2003年ノーベル生理学・医学賞

受賞理由

核磁気共鳴画像法に関する発見

受賞者

ポール・ラウターバー

アメリカ合衆国アメリカ合衆国

ピーター・マンスフィールド
ピーター・マンスフィールド

イギリスイギリス

解説

病院で大きなドーナツのような機械に入って写真を撮る検査をMRIと言います。この機械は強い磁石とラジオのような電波を使い、体の中を痛くなく写します。ラウターバーさんとマンスフィールドさんは、磁石の力をうまく変化させて体の中の水を地図のように描く方法を見つけました。そのおかげで、骨ではなく柔らかい脳や筋肉もはっきり見ることができるようになりました。今では多くの病院で毎日使われ、けがや病気を早く見つける手助けをしています。痛みも放射線もなく安心して受けられる検査なので、子どもから大人までみんな役立っています。

関連キーワード

核磁気共鳴

原子核が強い磁場中で特定の周波数の電磁波と共鳴する現象です。1940年代に発見され、化学構造解析に広く使われます。水素原子核が最も感度が高く、生体内でも非常に豊富なため医学応用の中心になりました。共鳴周波数は磁場強度に比例し、Larmor周波数と呼ばれます。この物理原理がMRIの根幹にあります。

MRI

磁気共鳴を利用して体内の断面画像を取得する装置です。強力な超伝導磁石と送受信用のRFコイル、位置情報を付与する勾配コイルから構成されます。プロトン密度やT1・T2緩和時間の違いを用いて組織コントラストを得ます。放射線を用いないため被ばくがなく、安全性が高いとされています。神経、筋骨格、心血管など多領域で診断標準になっています。

スピン

スピンは量子力学的な角運動量で、原子核や電子が持つ固有の性質です。MRIでは主に水素原子核のスピンが信号源となります。
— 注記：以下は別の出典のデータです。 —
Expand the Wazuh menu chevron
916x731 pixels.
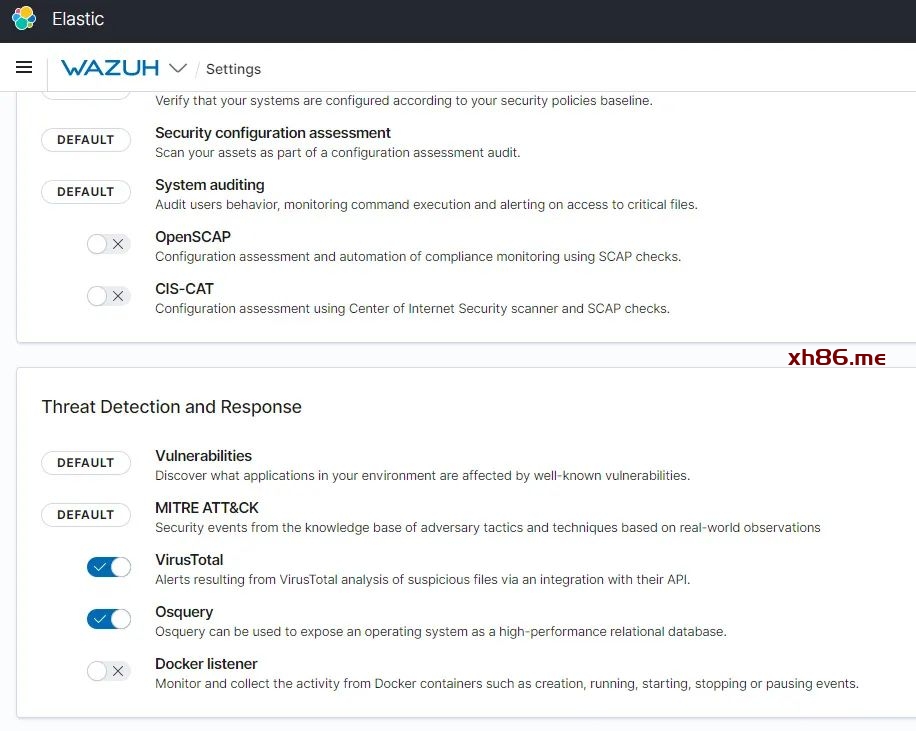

外部磁場中でスピンはエネルギー状態が分裂し、わずかな人口差がマクロな磁化を生みます。RFパルスでスピンを傾け、緩和過程を検出することで画像を作ります。スピン密度や配向は組織状態を反映します。

勾配磁場

勾配磁場は空間的に強さが変化する補助磁場で、X・Y・Z方向に独立して印加されます。この磁場によって位置ごとにLarmor周波数が異なり、周波数や位相から空間情報を符号化できます。ラウターバーの着想により、勾配を変化させながら信号を測定するとk空間がサンプリングされます。高速スキャンを実現するには勾配コイルの立ち上がり速度と最大強度が鍵になります。勾配磁場技術は拡散計測や平行撮像にも応用されています。

T1/T2 コントラスト

T1は縦緩和時間、T2は横緩和時間を表し、異なる組織で値が大きく変わります。パルスシーケンスのタイミングを調整すると、画像の明るさをT1やT2の差に依存させることができます。たとえばT1強調像では脂肪が明るく脳脊髄液が暗く、T2強調像ではその逆になります。このコントラストは病変の性状判定に重要で、浮腫や腫瘍、炎症の検出に役立ちます。臨床医は目的に応じて適切なシーケンスを選択します。

非侵襲的診断

非侵襲的とは体を切ったり傷つけたりしない方法を指します。MRIは磁場と電波だけを使うため、皮膚に針を刺す必要も放射線被ばくもありません。そのため妊婦や子ども、高齢者でも比較的安全に検査できます。組織の機能や血流も評価でき、手術前の計画や治療効果のフォローに重要です。医療の質を高め、患者負担を減らす代表的な技術です。